Bridge Today and Beyond
From those initial conversations at Rangle’s Diversity Guild, it has really been a community-driven effort that has led to Bridge’s success.
At any given time, we have 30+ Ranglers in all kinds of volunteer roles. From mentors, organizational, administrative, designers -- you name it. It’s unlocked so many doors for our program. Rangle has incubated Bridge the way other companies incubate for-profit startups, and the employees have united around the initiative to give back in ways we couldn’t have dreamed.
Bridge is more than just a way to level up developers and designers to the intermediate level. It’s a way for them to show and to practice leadership and communication skills, to go on and mentor people like a senior or lead developer does. Bridge is an amazing morale booster and retention mechanism for existing developers and designers at the company already and Rangle employees understood this from the start.
It’s this kind of value that we’re working to show our new sponsors.

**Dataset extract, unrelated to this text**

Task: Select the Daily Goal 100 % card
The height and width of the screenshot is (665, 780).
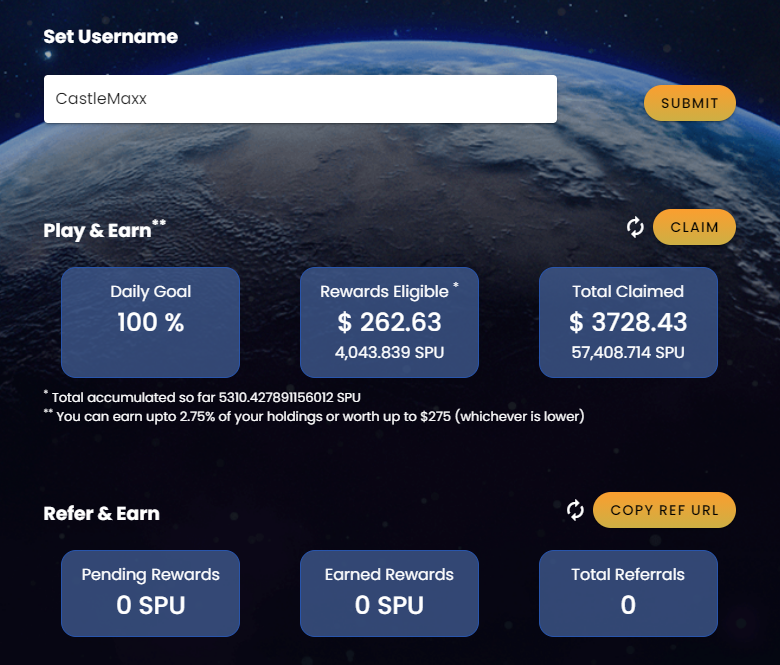Action: (150, 322)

If you’re a company who’s experiencing difficulty hiring diverse candidates, we don’t want you to just throw money at the problem. We want you to support an initiative that enables companies to then turn around and actually hire diverse candidates, because they have the skills those companies need. In turn, you’ll attract an even more diverse group of candidates, as potential employees see you are the type of company to truly commit to the hard work of doing better.
With continued proven success, Bridge is becoming more and more popular. In the past year, we've become an independent non-profit and we’ve had great initial success at getting other companies to partner with us to fulfil our mission.

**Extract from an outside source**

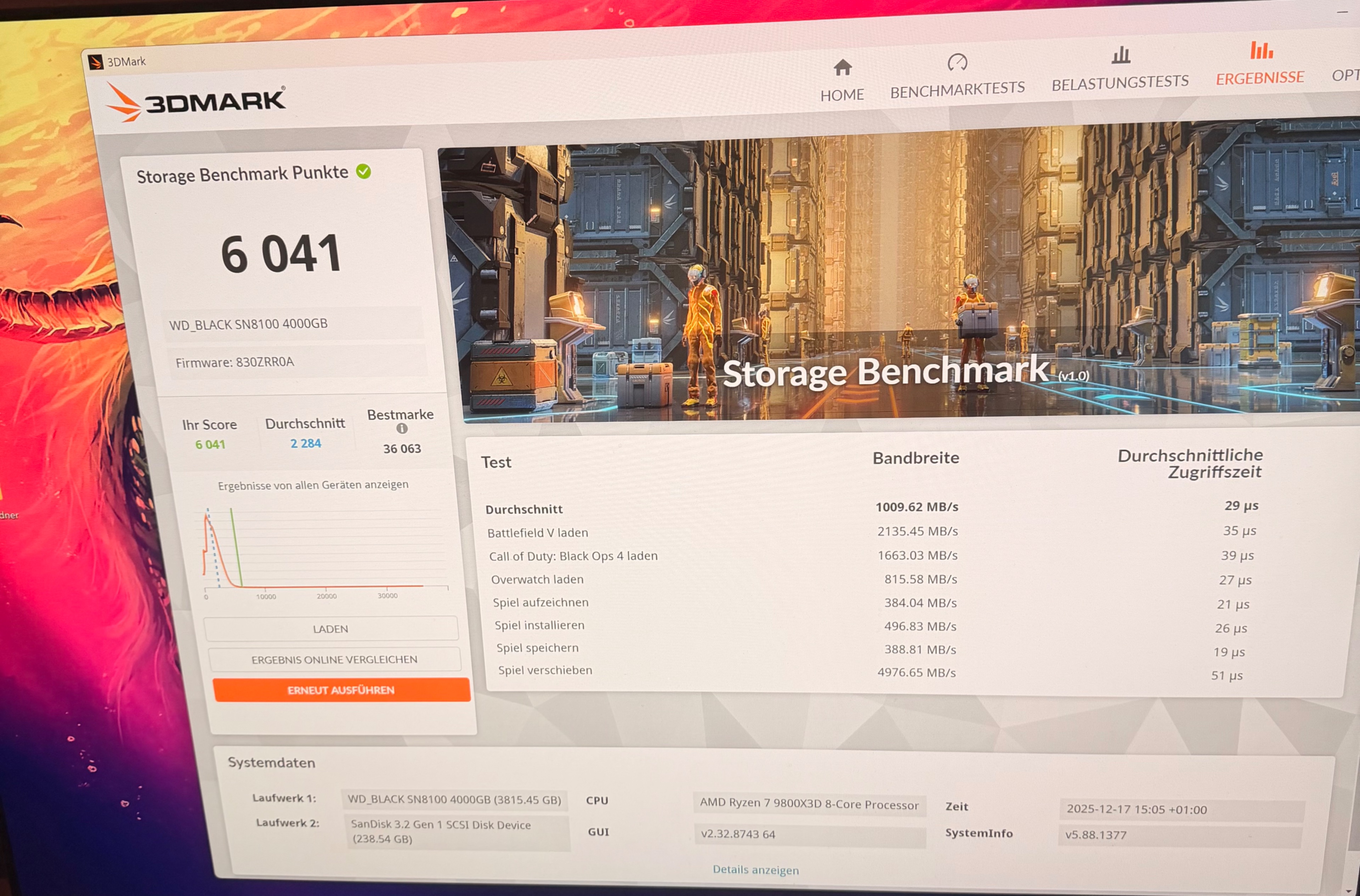Click the Storage Benchmark banner image
The width and height of the screenshot is (1360, 896).
903,274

We've already graduated over 90 students, and when we look a few years down the road, that becomes hundreds of people in the community that we've been able to help. So instead of going into more junior programs, we're actually planning to go into more advanced programs. No one is really in that space and so we’re planning to push that even further. We can also achieve another one of our goals: to run as many cohorts as we sustainably can in order to help as many people as possible.
In the next 5 years, we're going to see a very different tech scene in Toronto because of the hard work of Bridge’s staff and volunteers are putting in. A large majority of our students go on to find better jobs or level up to more responsibilities or bigger projects in their current jobs. They get better pay and have more opportunities, all of these are all things that will accelerate them into leadership positions. Our programs improve with each new one we run, and we have no intention of stopping the success we’ve seen so far.
In the long term I’m confident we’ll see Bridge graduates as CTOs and in other executive positions. Not only are we attracting people who like to program or design, we’re attracting people who are ready to be the leaders of tomorrow. We want to provide them with everything we possibly can to get them to that success point, every step of their path.